Evolving pituitary hormone deficits in primarily isolated GHD: a review and experts' consensus.

作者信息

Binder Gerhard, Schnabel Dirk, Reinehr Thomas, Pfäffle Roland, Dörr Helmuth-Günther, Bettendorf Markus, Hauffa Berthold, Woelfle Joachim

机构信息

University Children's Hospital, Pediatric Endocrinology, Hoppe-Seyler-Str. 1, 72076, Tübingen, Germany.

Center for Chronic Sick Children, Pediatric Endocrinology, Charité, University Medicine Berlin, Berlin, Germany.

出版信息

Mol Cell Pediatr. 2020 Nov 3;7(1):16. doi: 10.1186/s40348-020-00108-2.

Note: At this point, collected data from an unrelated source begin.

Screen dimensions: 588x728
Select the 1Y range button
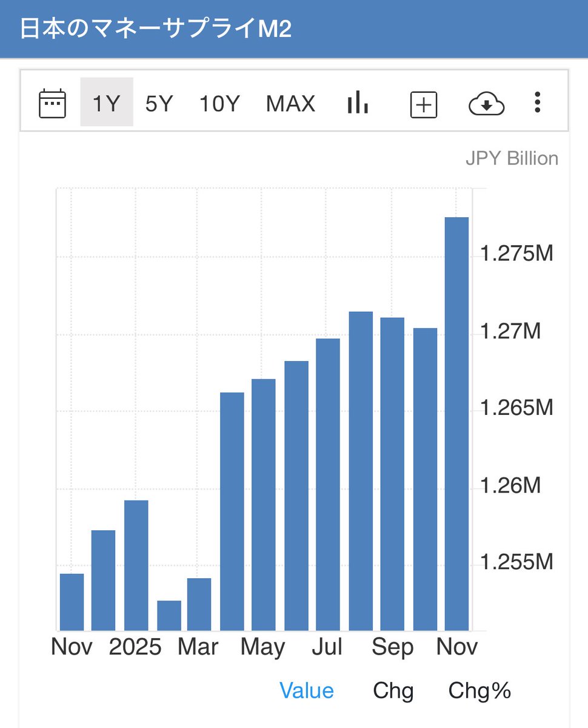point(107,103)
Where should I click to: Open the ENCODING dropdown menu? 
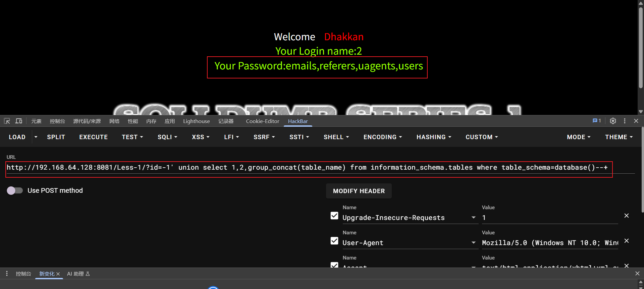tap(383, 137)
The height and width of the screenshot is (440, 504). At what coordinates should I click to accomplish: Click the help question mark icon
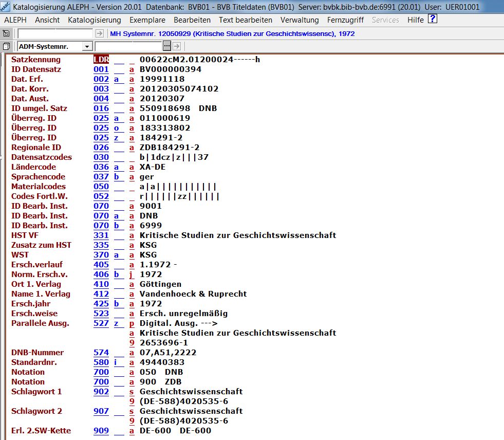(x=433, y=20)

DOI:10.1186/s40348-020-00108-2
PMID:33140249
原文链接:https://pmc.ncbi.nlm.nih.gov/articles/PMC7606365/
Abstract

Isolated growth hormone deficiency (GHD) is defined by growth failure in combination with retarded bone age, low serum insulin-like growth factor-1, and insufficient GH peaks in two independent GH stimulation tests. Congenital GHD can present at any age and can be associated with significant malformations of the pituitary-hypothalamic region or the midline of the brain. In rare instances, genetic analysis reveals germline mutations of transcription factors involved in embryogenesis of the pituitary gland and the hypothalamus. Acquired GHD is caused by radiation, inflammation, or tumor growth. In contrast to organic GHD, idiopathic forms are more frequent and remain unexplained.There is a risk of progression from isolated GHD to combined pituitary hormone deficiency (> 5% for the total group), which is clearly increased in children with organic GHD, especially with significant malformation of the pituitary gland. Therefore, it is prudent to exclude additional pituitary hormone deficiencies in the follow-up of children with isolated GHD by clinical and radiological observations and endocrine baseline tests. In contrast to primary disorders of endocrine glands, secondary deficiency is frequently milder in its clinical manifestation. The pituitary hormone deficiencies can develop over time from mild insufficiency to severe deficiency. This review summarizes the current knowledge on diagnostics and therapy of additional pituitary hormone deficits occurring during rhGH treatment in children initially diagnosed with isolated GHD. Although risk factors are known, there are no absolute criteria enabling exclusion of children without any risk of progress to combined pituitary hormone deficiency. Lifelong monitoring of the endocrine function of the pituitary gland is recommended in humans with organic GHD. This paper is the essence of a workshop of pediatric endocrinologists who screened the literature for evidence with respect to evolving pituitary deficits in initially isolated GHD, their diagnosis and treatment.

摘要

孤立性生长激素缺乏症(GHD)的定义为生长发育迟缓,同时伴有骨龄延迟、血清胰岛素样生长因子-1水平低下,以及在两项独立的生长激素刺激试验中生长激素峰值不足。先天性GHD可在任何年龄出现,并可能与垂体-下丘脑区域或脑中线的严重畸形有关。在极少数情况下,基因分析可揭示参与垂体和下丘脑胚胎发育的转录因子的种系突变。获得性GHD由辐射、炎症或肿瘤生长引起。与器质性GHD不同,特发性形式更为常见且病因不明。存在从孤立性GHD进展为垂体激素联合缺乏症的风险(整个群体中>5%),在患有器质性GHD的儿童中,尤其是垂体有严重畸形的儿童,这种风险明显增加。因此,在对孤立性GHD儿童进行随访时,通过临床和影像学观察以及内分泌基线检查来排除其他垂体激素缺乏症是明智的。与内分泌腺的原发性疾病不同,继发性缺乏症的临床表现通常较轻。垂体激素缺乏症可随时间从轻度不足发展为严重缺乏。本综述总结了目前关于最初诊断为孤立性GHD的儿童在rhGH治疗期间发生的其他垂体激素缺乏症的诊断和治疗的知识。尽管已知风险因素,但尚无绝对标准能够排除无进展为垂体激素联合缺乏症风险的儿童。对于患有器质性GHD的人,建议终身监测垂体的内分泌功能。本文是儿科内分泌学家研讨会的精华内容,他们筛选了文献,以获取有关最初孤立性GHD中不断演变的垂体缺陷及其诊断和治疗的证据。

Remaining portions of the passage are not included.